▶ What is being asked
Up to and including the final line, retype each line of the records below, starting with the one that contains "This screenshot has height=802, width=1024.".

(Stored items)
BEGIN
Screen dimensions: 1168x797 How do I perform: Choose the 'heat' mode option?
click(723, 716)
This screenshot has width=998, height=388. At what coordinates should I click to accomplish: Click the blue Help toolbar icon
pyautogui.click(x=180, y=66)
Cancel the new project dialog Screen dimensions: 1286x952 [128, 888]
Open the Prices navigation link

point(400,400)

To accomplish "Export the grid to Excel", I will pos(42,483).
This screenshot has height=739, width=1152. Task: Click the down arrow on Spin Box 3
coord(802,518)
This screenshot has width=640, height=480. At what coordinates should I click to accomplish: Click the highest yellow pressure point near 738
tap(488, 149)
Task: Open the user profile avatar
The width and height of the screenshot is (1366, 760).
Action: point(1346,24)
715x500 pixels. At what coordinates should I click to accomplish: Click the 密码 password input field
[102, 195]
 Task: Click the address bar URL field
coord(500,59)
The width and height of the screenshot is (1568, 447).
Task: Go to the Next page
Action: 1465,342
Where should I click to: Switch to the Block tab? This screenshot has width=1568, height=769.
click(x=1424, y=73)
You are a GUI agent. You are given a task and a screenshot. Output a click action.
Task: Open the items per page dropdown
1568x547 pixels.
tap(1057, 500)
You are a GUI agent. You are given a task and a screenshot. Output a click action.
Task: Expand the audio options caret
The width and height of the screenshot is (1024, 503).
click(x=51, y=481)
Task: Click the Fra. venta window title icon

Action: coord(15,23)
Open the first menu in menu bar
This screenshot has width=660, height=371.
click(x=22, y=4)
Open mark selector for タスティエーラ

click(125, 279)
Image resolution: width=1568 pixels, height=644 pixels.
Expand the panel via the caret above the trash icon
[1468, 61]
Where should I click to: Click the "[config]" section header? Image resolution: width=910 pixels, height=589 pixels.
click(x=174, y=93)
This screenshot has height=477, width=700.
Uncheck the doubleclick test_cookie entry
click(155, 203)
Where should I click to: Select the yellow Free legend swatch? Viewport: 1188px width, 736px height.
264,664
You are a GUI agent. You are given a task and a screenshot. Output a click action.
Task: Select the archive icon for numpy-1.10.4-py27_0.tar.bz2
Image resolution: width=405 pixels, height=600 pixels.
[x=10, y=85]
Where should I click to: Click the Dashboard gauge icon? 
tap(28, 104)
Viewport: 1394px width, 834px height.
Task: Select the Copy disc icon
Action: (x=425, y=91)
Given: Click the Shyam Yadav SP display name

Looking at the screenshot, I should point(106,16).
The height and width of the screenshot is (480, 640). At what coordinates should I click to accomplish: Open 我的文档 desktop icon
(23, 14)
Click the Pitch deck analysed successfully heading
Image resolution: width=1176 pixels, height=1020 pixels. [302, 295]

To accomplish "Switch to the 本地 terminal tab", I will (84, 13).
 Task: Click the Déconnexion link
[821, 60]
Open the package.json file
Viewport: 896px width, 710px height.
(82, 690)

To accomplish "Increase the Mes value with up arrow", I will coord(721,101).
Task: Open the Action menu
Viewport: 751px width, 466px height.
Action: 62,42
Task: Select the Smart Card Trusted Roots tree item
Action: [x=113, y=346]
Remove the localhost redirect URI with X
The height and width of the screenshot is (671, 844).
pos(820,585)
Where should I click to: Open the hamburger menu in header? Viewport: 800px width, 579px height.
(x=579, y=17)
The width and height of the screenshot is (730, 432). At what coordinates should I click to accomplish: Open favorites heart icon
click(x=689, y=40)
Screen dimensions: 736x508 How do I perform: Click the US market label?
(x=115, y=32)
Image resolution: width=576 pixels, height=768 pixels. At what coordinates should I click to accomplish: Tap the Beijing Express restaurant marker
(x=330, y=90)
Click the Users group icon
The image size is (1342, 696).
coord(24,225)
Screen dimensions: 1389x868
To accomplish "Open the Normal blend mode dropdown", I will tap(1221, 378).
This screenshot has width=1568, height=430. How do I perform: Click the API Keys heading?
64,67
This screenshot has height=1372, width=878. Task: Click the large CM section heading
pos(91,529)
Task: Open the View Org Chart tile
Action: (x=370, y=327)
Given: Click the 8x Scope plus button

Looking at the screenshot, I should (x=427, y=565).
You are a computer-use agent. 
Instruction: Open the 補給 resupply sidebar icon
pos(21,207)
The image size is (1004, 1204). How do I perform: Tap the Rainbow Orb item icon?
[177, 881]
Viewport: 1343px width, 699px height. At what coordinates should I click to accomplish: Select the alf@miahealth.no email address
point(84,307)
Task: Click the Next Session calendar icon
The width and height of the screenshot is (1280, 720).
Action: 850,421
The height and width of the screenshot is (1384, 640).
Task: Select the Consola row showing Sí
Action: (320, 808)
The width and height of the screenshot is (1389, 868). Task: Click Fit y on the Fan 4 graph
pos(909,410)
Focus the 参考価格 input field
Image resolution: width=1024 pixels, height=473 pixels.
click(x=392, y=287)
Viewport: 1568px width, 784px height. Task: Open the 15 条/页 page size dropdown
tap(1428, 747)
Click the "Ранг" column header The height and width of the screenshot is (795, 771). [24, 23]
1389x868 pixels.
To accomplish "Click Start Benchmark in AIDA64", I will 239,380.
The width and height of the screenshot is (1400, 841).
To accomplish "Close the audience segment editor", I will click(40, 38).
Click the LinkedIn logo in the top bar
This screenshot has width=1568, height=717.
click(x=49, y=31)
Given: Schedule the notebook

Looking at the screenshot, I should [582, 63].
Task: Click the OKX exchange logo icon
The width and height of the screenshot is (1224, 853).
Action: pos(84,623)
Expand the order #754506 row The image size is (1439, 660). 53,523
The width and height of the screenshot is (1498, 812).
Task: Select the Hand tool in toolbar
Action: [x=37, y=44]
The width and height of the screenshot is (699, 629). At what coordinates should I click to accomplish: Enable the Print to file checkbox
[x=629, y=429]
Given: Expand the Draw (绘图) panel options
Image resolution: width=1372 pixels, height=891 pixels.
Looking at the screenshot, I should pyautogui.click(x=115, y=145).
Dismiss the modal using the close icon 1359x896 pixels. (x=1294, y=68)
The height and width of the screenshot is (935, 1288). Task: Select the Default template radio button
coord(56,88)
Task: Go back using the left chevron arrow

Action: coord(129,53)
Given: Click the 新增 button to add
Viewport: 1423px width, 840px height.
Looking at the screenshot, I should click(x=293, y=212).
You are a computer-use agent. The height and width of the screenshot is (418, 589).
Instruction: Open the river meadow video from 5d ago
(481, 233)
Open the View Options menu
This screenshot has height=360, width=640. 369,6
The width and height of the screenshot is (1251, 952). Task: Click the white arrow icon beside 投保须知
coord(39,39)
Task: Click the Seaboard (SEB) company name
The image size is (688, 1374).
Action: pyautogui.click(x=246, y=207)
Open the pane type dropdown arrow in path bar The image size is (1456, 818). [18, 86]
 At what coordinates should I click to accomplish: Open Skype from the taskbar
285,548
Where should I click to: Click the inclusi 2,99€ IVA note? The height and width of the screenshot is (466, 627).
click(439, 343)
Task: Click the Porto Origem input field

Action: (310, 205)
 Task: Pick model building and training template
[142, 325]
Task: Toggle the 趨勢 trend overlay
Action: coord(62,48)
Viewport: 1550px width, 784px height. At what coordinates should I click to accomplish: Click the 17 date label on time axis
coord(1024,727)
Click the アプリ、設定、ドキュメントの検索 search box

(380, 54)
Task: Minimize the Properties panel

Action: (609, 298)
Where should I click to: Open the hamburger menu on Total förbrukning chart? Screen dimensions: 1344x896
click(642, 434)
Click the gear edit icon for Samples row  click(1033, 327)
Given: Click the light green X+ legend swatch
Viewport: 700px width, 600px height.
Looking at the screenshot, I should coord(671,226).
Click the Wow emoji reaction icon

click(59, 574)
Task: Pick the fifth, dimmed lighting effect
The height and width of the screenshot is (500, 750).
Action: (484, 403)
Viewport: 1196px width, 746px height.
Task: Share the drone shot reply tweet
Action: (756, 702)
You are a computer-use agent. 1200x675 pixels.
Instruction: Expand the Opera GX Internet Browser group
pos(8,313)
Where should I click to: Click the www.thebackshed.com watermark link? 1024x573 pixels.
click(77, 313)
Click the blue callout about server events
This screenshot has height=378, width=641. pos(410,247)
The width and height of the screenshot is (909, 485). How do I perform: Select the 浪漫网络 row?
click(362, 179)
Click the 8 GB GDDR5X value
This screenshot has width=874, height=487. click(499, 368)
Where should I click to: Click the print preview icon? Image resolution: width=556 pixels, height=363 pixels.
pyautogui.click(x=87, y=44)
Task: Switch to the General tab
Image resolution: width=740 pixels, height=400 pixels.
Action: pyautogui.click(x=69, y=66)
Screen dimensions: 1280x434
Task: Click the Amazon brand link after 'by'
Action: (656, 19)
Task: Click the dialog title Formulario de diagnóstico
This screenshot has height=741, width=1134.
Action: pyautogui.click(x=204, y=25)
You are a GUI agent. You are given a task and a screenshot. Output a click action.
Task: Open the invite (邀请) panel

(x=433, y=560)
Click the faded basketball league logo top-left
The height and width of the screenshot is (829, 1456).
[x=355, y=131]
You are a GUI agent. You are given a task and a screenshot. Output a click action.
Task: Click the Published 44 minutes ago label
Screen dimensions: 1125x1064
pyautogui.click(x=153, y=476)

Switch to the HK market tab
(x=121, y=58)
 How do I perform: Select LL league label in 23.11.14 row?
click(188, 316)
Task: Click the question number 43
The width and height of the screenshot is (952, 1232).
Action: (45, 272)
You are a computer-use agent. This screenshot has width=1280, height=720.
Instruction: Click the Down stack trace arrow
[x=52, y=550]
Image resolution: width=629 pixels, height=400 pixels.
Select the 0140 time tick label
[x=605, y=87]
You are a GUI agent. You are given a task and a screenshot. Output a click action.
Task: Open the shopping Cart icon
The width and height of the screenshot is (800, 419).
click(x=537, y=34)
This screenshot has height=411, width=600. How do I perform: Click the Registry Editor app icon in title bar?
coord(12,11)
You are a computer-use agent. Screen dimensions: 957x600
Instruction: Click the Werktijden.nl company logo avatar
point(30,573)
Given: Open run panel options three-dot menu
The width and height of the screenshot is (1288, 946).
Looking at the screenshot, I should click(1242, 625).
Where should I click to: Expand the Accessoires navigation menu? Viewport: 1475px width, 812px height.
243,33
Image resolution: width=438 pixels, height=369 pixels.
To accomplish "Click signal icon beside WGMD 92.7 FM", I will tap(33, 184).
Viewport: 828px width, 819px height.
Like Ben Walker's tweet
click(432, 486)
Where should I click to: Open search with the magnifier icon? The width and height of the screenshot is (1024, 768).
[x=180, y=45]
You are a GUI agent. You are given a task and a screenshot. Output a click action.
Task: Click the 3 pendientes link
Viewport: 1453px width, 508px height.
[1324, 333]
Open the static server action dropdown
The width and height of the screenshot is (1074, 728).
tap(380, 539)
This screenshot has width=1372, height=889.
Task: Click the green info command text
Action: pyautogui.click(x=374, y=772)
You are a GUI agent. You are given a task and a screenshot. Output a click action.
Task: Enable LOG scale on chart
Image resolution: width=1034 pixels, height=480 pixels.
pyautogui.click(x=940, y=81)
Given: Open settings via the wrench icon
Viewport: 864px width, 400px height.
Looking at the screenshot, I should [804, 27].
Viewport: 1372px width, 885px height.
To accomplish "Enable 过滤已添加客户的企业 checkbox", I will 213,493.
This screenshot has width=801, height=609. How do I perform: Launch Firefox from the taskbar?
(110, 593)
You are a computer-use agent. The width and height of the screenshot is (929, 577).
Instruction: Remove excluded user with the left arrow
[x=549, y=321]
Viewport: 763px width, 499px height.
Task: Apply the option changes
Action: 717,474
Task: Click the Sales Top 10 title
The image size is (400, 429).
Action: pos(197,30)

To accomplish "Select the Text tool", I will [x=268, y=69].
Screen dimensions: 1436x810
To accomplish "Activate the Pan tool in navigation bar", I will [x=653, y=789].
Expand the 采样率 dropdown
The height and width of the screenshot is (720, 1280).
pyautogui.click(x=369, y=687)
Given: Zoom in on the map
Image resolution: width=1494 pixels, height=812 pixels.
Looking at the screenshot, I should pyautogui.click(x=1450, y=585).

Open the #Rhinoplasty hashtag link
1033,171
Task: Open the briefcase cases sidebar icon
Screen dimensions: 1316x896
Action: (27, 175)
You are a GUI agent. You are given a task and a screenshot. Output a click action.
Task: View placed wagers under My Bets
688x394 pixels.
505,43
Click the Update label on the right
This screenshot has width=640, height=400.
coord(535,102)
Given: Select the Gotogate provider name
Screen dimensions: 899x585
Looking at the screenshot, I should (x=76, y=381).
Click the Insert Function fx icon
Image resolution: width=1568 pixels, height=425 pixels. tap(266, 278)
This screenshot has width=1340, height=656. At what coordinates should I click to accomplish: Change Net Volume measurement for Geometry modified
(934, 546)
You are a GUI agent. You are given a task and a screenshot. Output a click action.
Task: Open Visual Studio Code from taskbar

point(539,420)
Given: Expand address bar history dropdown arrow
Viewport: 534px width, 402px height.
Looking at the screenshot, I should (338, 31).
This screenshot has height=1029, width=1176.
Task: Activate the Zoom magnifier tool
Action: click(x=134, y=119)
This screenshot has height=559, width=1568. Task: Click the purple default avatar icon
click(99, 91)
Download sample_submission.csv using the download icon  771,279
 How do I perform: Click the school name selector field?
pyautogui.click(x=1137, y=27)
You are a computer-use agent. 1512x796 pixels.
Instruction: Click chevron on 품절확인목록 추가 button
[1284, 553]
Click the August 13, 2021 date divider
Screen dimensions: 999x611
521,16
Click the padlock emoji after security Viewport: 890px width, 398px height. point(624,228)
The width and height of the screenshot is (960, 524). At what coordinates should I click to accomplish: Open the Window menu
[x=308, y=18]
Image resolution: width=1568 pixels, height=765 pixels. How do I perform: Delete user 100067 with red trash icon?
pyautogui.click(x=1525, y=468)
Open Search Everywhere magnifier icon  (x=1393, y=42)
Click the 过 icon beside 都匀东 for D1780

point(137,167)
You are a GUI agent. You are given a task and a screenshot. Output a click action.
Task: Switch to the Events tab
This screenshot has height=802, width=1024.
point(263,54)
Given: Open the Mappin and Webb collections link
END
▶ Reply to the task
This screenshot has height=802, width=1024.
point(263,54)
Given: Open the Mappin and Webb collections link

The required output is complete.